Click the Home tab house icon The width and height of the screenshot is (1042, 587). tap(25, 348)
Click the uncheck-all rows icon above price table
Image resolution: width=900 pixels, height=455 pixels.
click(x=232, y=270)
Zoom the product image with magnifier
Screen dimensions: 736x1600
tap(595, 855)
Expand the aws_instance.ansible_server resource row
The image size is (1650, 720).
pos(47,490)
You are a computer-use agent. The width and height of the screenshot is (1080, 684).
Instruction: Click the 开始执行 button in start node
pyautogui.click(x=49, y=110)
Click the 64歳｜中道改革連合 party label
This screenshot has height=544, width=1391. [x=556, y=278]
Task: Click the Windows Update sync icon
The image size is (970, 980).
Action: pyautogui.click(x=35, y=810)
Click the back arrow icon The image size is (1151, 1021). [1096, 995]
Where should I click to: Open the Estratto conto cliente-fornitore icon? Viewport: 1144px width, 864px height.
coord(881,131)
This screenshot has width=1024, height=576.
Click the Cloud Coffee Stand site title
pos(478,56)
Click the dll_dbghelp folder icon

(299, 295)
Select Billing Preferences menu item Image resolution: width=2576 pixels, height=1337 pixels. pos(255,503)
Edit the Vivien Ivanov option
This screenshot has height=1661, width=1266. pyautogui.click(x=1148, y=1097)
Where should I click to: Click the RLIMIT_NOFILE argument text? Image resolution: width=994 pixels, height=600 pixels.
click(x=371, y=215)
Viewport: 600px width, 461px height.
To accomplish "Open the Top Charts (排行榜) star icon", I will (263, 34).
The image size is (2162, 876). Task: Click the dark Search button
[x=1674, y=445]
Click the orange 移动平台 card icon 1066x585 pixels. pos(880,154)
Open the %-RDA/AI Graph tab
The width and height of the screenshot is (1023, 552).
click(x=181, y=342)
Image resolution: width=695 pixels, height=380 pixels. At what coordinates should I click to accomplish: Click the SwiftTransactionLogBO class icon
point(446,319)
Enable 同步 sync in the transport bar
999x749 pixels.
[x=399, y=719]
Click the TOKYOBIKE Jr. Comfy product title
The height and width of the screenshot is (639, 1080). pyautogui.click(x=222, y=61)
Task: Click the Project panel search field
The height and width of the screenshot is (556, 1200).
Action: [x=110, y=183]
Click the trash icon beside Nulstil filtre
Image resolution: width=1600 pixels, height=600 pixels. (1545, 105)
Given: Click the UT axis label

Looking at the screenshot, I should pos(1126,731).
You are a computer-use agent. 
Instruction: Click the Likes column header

────────────────

Problem description >> Transcribe the full listing exactly, leaving out no line.

Answer section >>
Click the Home tab house icon The width and height of the screenshot is (1042, 587). tap(25, 348)
Click the uncheck-all rows icon above price table
Image resolution: width=900 pixels, height=455 pixels.
click(x=232, y=270)
Zoom the product image with magnifier
Screen dimensions: 736x1600
tap(595, 855)
Expand the aws_instance.ansible_server resource row
The image size is (1650, 720).
pos(47,490)
You are a computer-use agent. The width and height of the screenshot is (1080, 684).
Instruction: Click the 开始执行 button in start node
pyautogui.click(x=49, y=110)
Click the 64歳｜中道改革連合 party label
This screenshot has height=544, width=1391. [x=556, y=278]
Task: Click the Windows Update sync icon
The image size is (970, 980).
Action: pyautogui.click(x=35, y=810)
Click the back arrow icon The image size is (1151, 1021). [1096, 995]
Where should I click to: Open the Estratto conto cliente-fornitore icon? Viewport: 1144px width, 864px height.
coord(881,131)
This screenshot has width=1024, height=576.
Click the Cloud Coffee Stand site title
pos(478,56)
Click the dll_dbghelp folder icon

(299, 295)
Select Billing Preferences menu item Image resolution: width=2576 pixels, height=1337 pixels. pos(255,503)
Edit the Vivien Ivanov option
This screenshot has height=1661, width=1266. pyautogui.click(x=1148, y=1097)
Where should I click to: Click the RLIMIT_NOFILE argument text? Image resolution: width=994 pixels, height=600 pixels.
click(x=371, y=215)
Viewport: 600px width, 461px height.
To accomplish "Open the Top Charts (排行榜) star icon", I will (263, 34).
The image size is (2162, 876). Task: Click the dark Search button
[x=1674, y=445]
Click the orange 移动平台 card icon 1066x585 pixels. pos(880,154)
Open the %-RDA/AI Graph tab
The width and height of the screenshot is (1023, 552).
click(x=181, y=342)
Image resolution: width=695 pixels, height=380 pixels. At what coordinates should I click to accomplish: Click the SwiftTransactionLogBO class icon
point(446,319)
Enable 同步 sync in the transport bar
999x749 pixels.
[x=399, y=719]
Click the TOKYOBIKE Jr. Comfy product title
The height and width of the screenshot is (639, 1080). pyautogui.click(x=222, y=61)
Task: Click the Project panel search field
The height and width of the screenshot is (556, 1200).
Action: [x=110, y=183]
Click the trash icon beside Nulstil filtre
Image resolution: width=1600 pixels, height=600 pixels. (1545, 105)
Given: Click the UT axis label

Looking at the screenshot, I should pos(1126,731).
You are a computer-use agent. 
Instruction: Click the Likes column header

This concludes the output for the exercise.